Shortly after my visit, I saw this article - UAE minister reveals that Dubai is amongst the top producers of waste in the world . I noticed a lot of wasted water to create green grass around highways, A/C cranking with doors open, and what appeared to be a culture based entirely on consumerism.
Dubai is steel and pavement plopped down in the middle of a totally dry, arid desert. The road noise makes the outdoors unpleasant (as does the heat).
All the beaches are private (this made me appreciate the fact that the entire shoreline of Tel Aviv is designated public, so the hotels and rich can not prohibit the rest of us).
There were a few remnants of the traditional culture that we saw, including building design with an open steeple that draws airflow into the building and acts like natural air conditioning.

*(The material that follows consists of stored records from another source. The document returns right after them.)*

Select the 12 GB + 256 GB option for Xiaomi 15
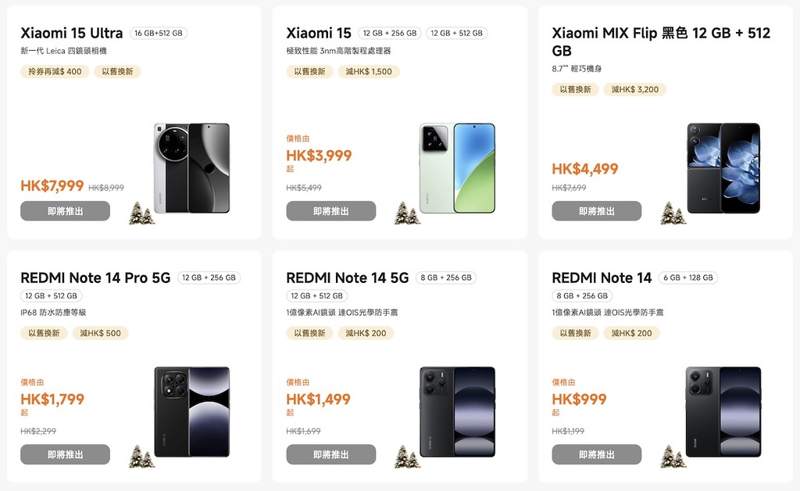The width and height of the screenshot is (800, 491). point(392,33)
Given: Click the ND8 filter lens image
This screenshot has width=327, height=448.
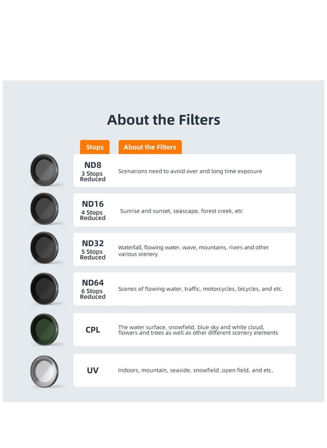Looking at the screenshot, I should [x=45, y=170].
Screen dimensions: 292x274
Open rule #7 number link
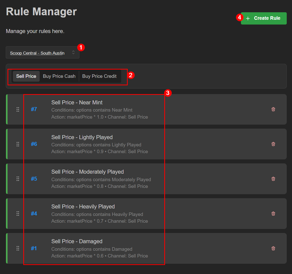pos(34,109)
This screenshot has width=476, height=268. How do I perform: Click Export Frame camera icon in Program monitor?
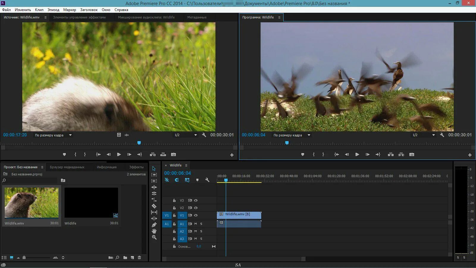click(x=412, y=155)
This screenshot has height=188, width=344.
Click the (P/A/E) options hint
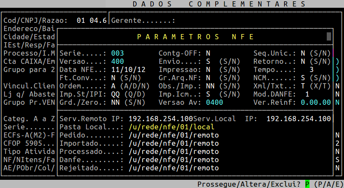[328, 184]
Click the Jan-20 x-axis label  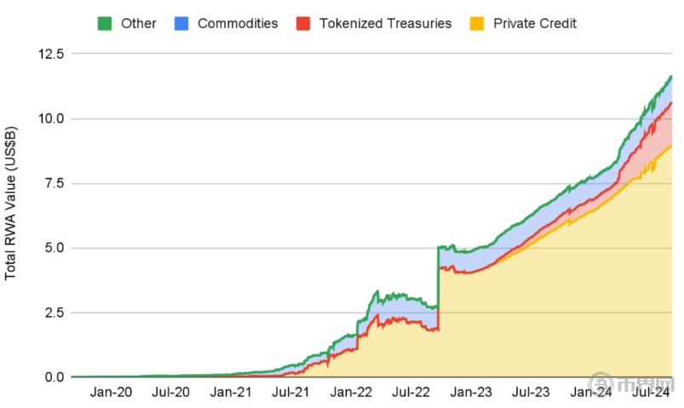[111, 393]
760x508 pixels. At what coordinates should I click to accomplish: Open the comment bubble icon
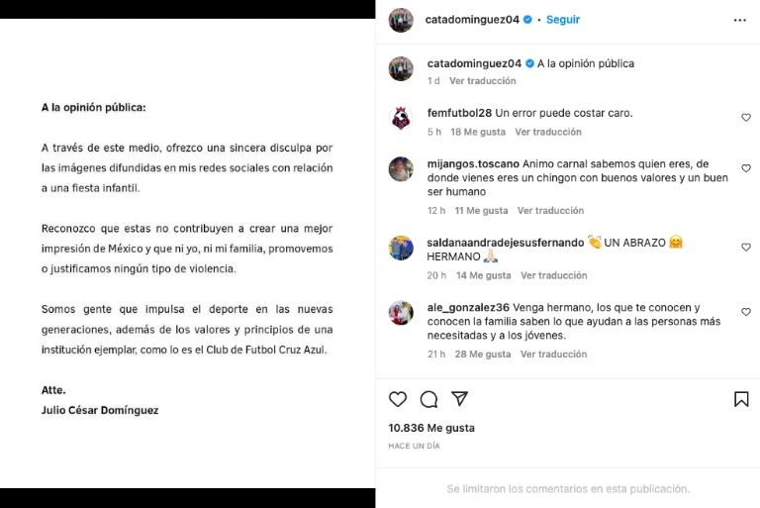[x=428, y=399]
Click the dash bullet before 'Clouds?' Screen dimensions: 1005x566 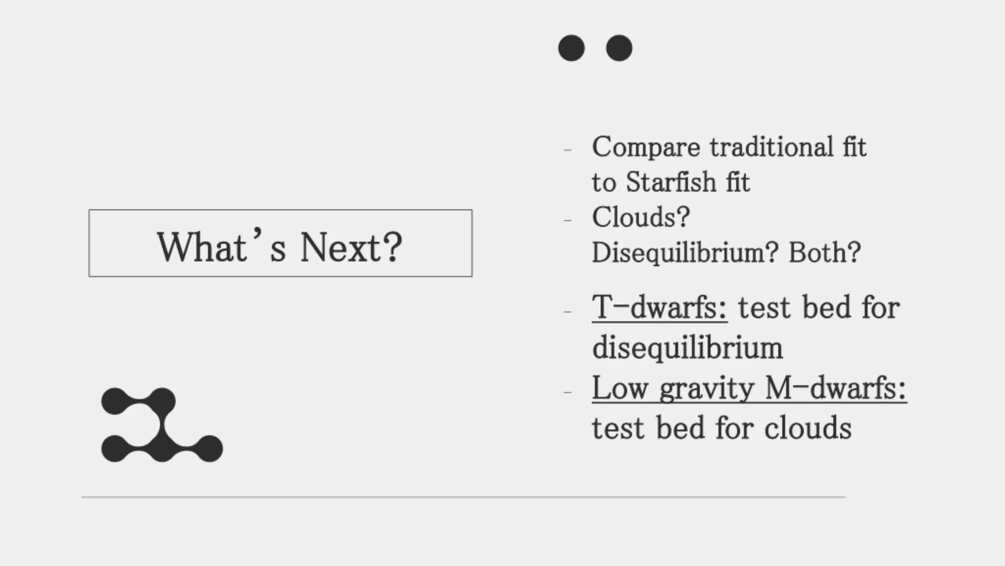click(x=567, y=220)
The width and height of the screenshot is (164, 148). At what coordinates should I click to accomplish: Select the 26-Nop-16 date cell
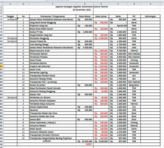pyautogui.click(x=10, y=98)
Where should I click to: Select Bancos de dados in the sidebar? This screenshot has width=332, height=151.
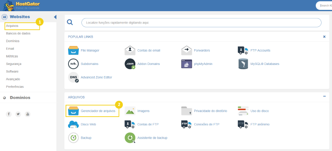[x=18, y=34]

We could learn from that.
We went up to the observation level of the Burj Khalifa (the building I am standing in front of). From there I took the photo of the city from the sky. The air quality was never clear while we were there.

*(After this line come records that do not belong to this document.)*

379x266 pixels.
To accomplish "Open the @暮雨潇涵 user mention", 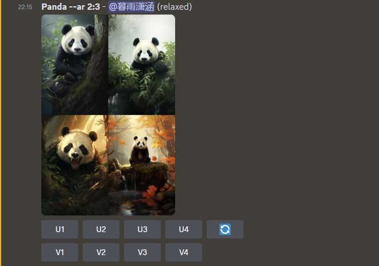I will coord(132,7).
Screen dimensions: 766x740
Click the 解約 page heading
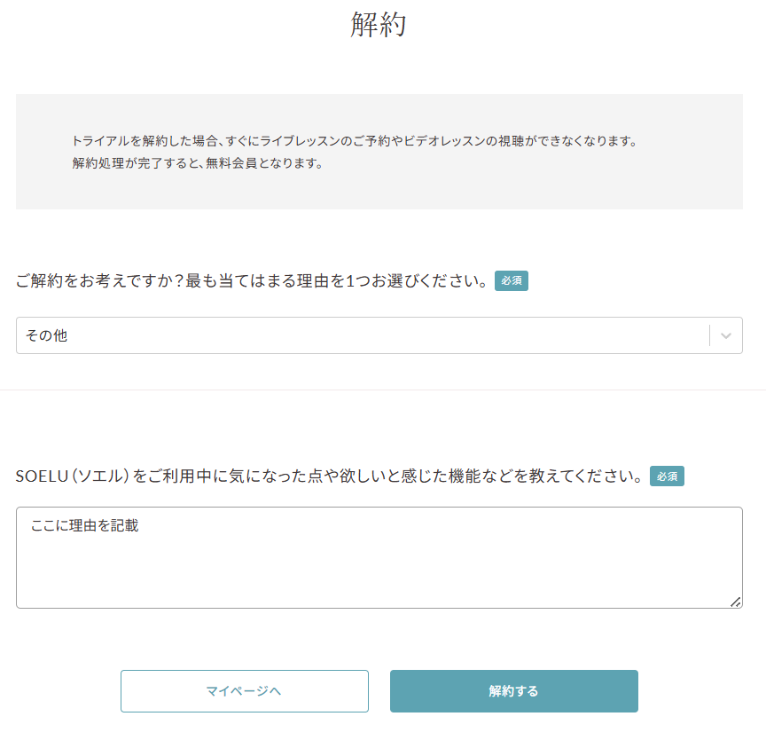[x=379, y=25]
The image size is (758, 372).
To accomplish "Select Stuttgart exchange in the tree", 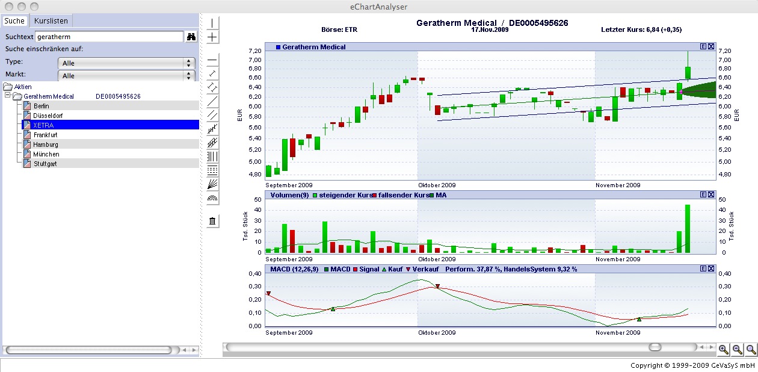I will (45, 164).
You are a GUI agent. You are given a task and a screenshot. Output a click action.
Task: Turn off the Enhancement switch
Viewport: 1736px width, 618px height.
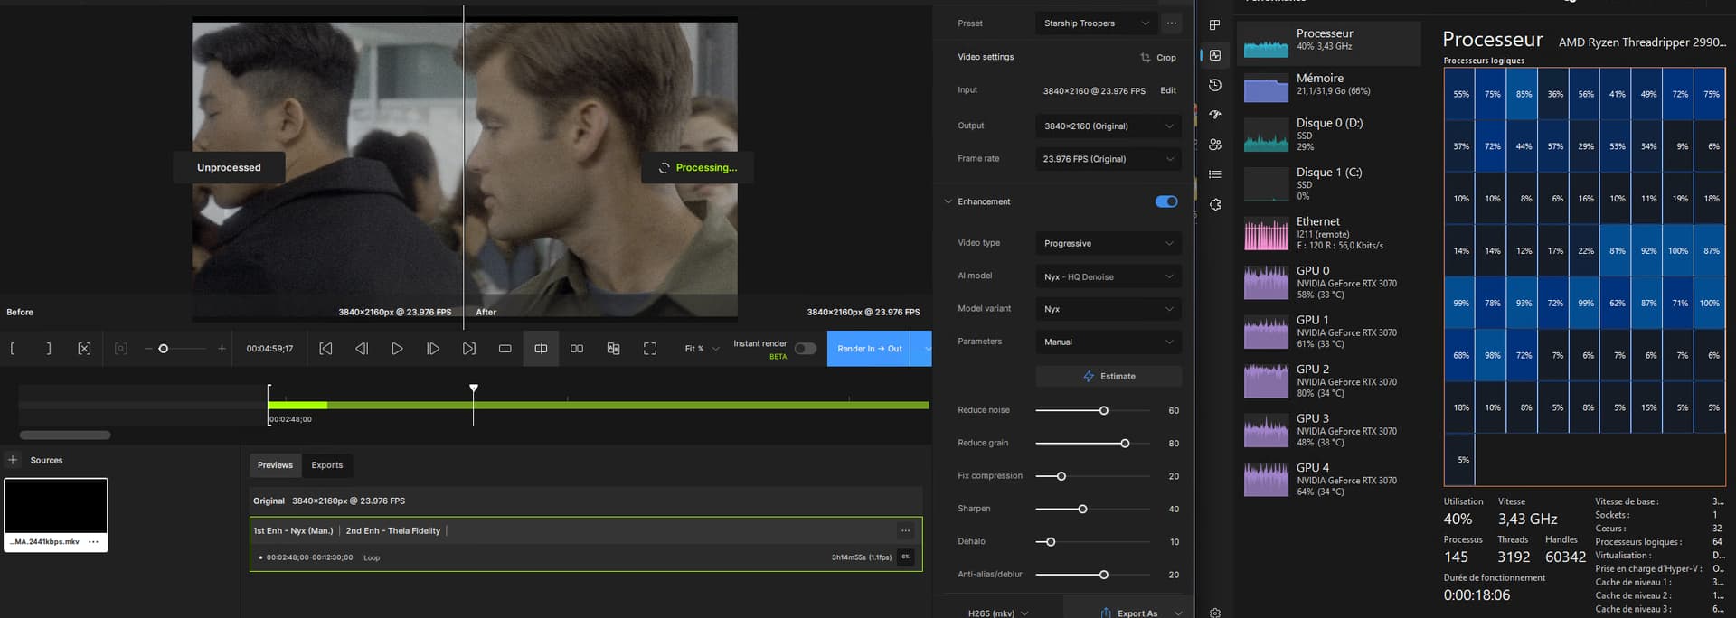pos(1166,201)
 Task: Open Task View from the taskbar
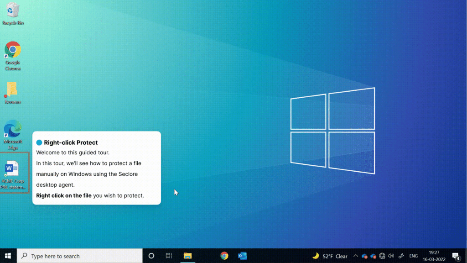[x=169, y=256]
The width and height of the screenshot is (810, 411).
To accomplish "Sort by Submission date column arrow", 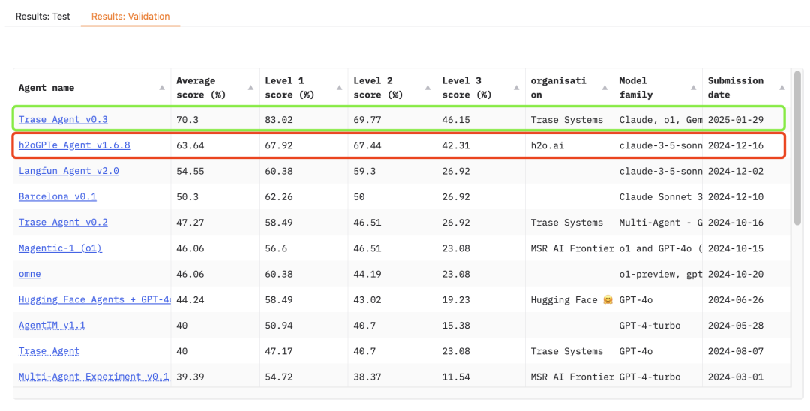I will pos(782,88).
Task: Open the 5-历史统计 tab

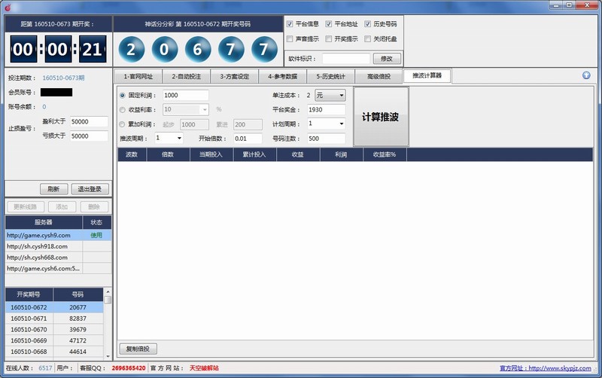Action: click(x=330, y=76)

The malls are bigger than the entire town that I spent my childhood in, LaConner. We walked through to see the indoor ski area (see photo with Dan). Otherwise it was too much, at least for me, as I do not enjoy shopping in general, and this was definitely shopping on crack.

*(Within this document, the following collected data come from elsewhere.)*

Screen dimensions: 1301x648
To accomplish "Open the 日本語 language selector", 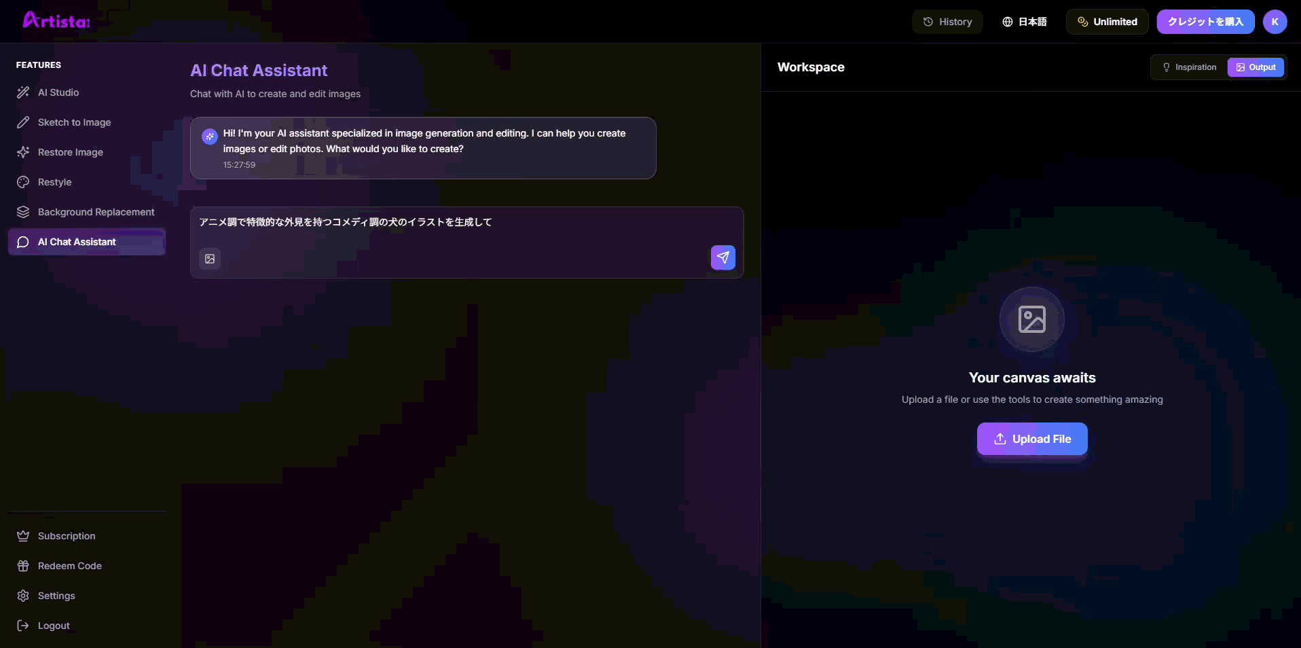I will point(1025,22).
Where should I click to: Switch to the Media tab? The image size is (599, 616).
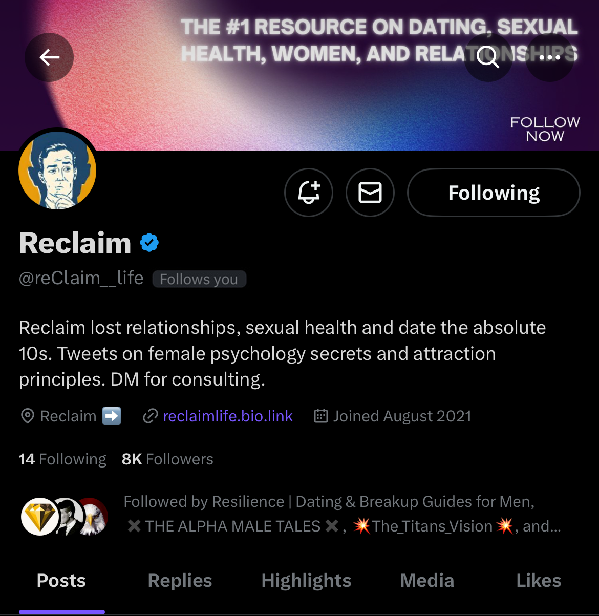(427, 581)
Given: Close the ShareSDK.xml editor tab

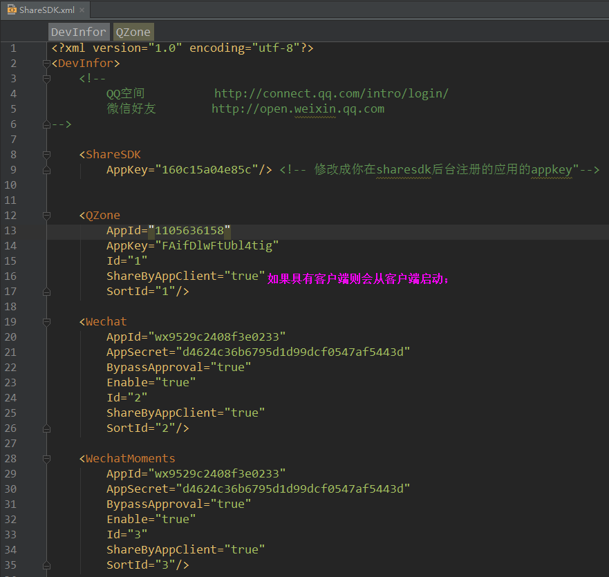Looking at the screenshot, I should pos(82,10).
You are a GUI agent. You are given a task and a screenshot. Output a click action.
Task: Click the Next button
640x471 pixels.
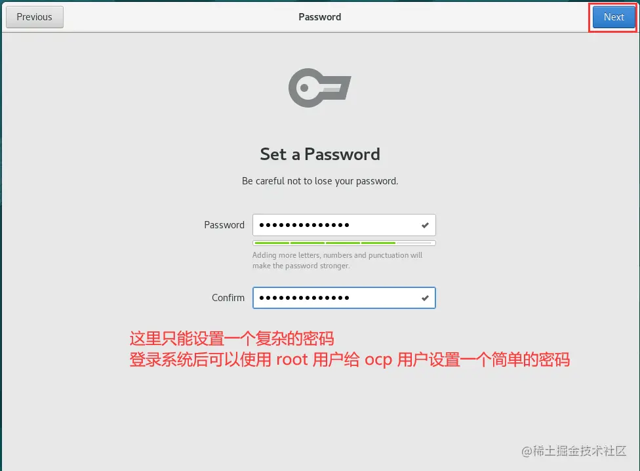[x=614, y=17]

Dubai is probably the most liberal Muslim place in the middle east. But even here, practicing Muslim women are usually covered head to toe, sometimes including face masks, and accompanied by a man to go out of the home. The reason for this, as I understand it, is that men can't control themselves, so women need to hide. This sounds incredibly disrespectful to both genders. It doesn't give any credit to either's ability to act as mature adults. I want to have an open mind, but any culture where the rights of women are less than those of men feels too unjust for me to accept.